Recent advances in human molecular genetics
Rinsho Byori. Japanese Journal of Clinical Pathology 38(10): 1093-1100
The haploid nucleus of a human cell contains 3 X 10(9) base pairs. Organized in linear duplex, this DNA would stretch out to a length of some 90 cm. Thus, organization of chromosomes has been a major subject for pioneer cytogenetists. Long lasting controversies on the strandedness of chromosomes, together with newly developed banding techniques, led us to molecular cytogenetics. Next, the discovery of reverse transcriptase, restriction endonucleases, and other recombinant DNA methods have enabled us to isolate and characterize genes from any organism and to determine the DNA sequences and any encoded protein sequences. These new technologies have already helped us to understand many inherited diseases at a molecular level. In sickle cell anemia, thalassemia and in other mendelian disorders we can know their molecular defects by examining the DNA from peripheral leukocytes, without the need for complex biochemical assays or biopsies. Southern blot analysis using restriction endonuclease and a probe is a basic tool for molecular diagnosis. cDNA or DNA fragments are used as probes.
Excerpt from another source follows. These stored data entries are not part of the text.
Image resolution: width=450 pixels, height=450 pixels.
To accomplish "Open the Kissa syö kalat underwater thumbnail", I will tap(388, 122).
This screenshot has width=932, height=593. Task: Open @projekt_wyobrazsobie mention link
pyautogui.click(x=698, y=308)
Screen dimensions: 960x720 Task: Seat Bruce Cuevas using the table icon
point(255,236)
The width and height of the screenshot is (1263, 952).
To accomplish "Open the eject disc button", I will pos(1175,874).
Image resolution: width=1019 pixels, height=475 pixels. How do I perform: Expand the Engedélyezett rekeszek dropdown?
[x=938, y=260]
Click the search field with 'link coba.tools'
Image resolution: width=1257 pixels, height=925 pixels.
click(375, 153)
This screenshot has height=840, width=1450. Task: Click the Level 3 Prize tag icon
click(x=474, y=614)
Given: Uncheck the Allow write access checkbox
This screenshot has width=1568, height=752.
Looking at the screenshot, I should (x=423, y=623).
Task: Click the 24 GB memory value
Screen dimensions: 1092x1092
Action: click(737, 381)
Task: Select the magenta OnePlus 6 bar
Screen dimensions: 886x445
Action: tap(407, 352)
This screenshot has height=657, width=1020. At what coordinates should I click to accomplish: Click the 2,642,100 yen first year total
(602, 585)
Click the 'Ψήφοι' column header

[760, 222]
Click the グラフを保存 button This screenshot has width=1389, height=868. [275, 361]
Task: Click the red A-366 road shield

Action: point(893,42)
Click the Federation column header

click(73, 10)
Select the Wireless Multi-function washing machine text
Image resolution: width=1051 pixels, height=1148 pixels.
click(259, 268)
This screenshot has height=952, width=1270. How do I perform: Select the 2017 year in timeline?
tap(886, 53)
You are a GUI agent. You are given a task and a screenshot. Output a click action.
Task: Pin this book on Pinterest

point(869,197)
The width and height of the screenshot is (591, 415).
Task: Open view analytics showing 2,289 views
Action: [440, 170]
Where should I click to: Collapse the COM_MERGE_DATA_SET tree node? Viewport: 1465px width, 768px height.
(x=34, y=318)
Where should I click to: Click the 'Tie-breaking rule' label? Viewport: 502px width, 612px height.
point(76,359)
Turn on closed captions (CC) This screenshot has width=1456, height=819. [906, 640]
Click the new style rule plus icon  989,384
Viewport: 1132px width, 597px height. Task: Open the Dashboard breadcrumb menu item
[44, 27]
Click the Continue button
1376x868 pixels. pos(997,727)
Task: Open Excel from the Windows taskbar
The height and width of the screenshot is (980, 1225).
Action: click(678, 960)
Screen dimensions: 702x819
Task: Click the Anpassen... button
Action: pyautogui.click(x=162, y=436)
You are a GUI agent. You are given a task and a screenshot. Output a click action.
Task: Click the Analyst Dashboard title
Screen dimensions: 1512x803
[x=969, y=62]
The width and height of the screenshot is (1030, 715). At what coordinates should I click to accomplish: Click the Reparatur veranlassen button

Recently, synthesized oligonucleotide probes are available, if the DNA sequence of a gene is determined. In addition, restriction fragment length polymorphisms (RFLPs), play a very important role in the molecular diagnosis. Linkage analysis using RFLPs linked to the gene locus of a certain disease also permits the detection of the patients and carriers within families with genetic diseases of unknown cause. Starting with the genetic map and physical map, genes for cystic fibrosis and Duchenne muscular dystrophy have recently been isolated and cloned.